(Pixel coordinate grounding data)
==========

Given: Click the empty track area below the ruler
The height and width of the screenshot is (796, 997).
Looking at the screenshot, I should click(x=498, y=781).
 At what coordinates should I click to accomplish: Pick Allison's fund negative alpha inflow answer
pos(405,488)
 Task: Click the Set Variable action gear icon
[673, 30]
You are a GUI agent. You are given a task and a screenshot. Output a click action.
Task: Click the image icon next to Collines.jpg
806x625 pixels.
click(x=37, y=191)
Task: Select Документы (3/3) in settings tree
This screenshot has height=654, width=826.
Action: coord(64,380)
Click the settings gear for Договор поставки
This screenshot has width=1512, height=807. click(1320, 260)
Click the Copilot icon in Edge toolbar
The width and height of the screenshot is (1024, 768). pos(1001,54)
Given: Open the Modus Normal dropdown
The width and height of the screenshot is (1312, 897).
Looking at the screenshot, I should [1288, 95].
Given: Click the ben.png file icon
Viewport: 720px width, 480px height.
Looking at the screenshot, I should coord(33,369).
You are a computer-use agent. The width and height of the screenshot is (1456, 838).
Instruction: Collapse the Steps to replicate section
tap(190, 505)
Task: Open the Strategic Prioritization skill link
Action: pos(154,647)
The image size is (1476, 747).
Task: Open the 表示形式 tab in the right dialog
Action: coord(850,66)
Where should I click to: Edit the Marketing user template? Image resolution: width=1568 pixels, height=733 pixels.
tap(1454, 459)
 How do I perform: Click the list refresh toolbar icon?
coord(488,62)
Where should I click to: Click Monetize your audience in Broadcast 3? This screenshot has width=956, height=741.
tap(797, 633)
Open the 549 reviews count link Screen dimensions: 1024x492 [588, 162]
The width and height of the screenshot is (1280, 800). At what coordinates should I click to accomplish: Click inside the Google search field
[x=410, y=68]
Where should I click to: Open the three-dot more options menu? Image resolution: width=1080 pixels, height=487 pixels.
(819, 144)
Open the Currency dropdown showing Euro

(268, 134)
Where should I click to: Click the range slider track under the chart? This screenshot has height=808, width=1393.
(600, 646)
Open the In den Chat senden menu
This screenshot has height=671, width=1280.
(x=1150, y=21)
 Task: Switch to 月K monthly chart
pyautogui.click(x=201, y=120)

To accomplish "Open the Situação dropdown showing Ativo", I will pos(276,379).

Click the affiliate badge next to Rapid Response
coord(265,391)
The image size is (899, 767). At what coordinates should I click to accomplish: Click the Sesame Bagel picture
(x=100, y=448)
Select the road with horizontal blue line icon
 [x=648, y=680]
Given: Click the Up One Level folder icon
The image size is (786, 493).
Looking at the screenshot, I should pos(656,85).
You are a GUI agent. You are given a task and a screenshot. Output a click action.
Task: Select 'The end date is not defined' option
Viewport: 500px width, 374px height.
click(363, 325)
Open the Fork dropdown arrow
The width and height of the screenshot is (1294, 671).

==========

## Problem statement
For each record above, give it again without a single change.

## Expected output
Given: Click the empty track area below the ruler
The height and width of the screenshot is (796, 997).
Looking at the screenshot, I should click(x=498, y=781).
 At what coordinates should I click to accomplish: Pick Allison's fund negative alpha inflow answer
pos(405,488)
 Task: Click the Set Variable action gear icon
[673, 30]
You are a GUI agent. You are given a task and a screenshot. Output a click action.
Task: Click the image icon next to Collines.jpg
806x625 pixels.
click(x=37, y=191)
Task: Select Документы (3/3) in settings tree
This screenshot has height=654, width=826.
Action: coord(64,380)
Click the settings gear for Договор поставки
This screenshot has width=1512, height=807. click(1320, 260)
Click the Copilot icon in Edge toolbar
The width and height of the screenshot is (1024, 768). pos(1001,54)
Given: Open the Modus Normal dropdown
The width and height of the screenshot is (1312, 897).
Looking at the screenshot, I should [1288, 95].
Given: Click the ben.png file icon
Viewport: 720px width, 480px height.
Looking at the screenshot, I should coord(33,369).
You are a computer-use agent. The width and height of the screenshot is (1456, 838).
Instruction: Collapse the Steps to replicate section
tap(190, 505)
Task: Open the Strategic Prioritization skill link
Action: pos(154,647)
The image size is (1476, 747).
Task: Open the 表示形式 tab in the right dialog
Action: coord(850,66)
Where should I click to: Edit the Marketing user template? Image resolution: width=1568 pixels, height=733 pixels.
tap(1454, 459)
 How do I perform: Click the list refresh toolbar icon?
coord(488,62)
Where should I click to: Click Monetize your audience in Broadcast 3? This screenshot has width=956, height=741.
tap(797, 633)
Open the 549 reviews count link Screen dimensions: 1024x492 [588, 162]
The width and height of the screenshot is (1280, 800). At what coordinates should I click to accomplish: Click inside the Google search field
[x=410, y=68]
Where should I click to: Open the three-dot more options menu? Image resolution: width=1080 pixels, height=487 pixels.
(819, 144)
Open the Currency dropdown showing Euro

(268, 134)
Where should I click to: Click the range slider track under the chart? This screenshot has height=808, width=1393.
(600, 646)
Open the In den Chat senden menu
This screenshot has height=671, width=1280.
(x=1150, y=21)
 Task: Switch to 月K monthly chart
pyautogui.click(x=201, y=120)

To accomplish "Open the Situação dropdown showing Ativo", I will pos(276,379).

Click the affiliate badge next to Rapid Response
coord(265,391)
The image size is (899, 767). At what coordinates should I click to accomplish: Click the Sesame Bagel picture
(x=100, y=448)
Select the road with horizontal blue line icon
 [x=648, y=680]
Given: Click the Up One Level folder icon
The image size is (786, 493).
Looking at the screenshot, I should pos(656,85).
You are a GUI agent. You are given a task and a screenshot. Output a click action.
Task: Select 'The end date is not defined' option
Viewport: 500px width, 374px height.
click(363, 325)
Open the Fork dropdown arrow
The width and height of the screenshot is (1294, 671).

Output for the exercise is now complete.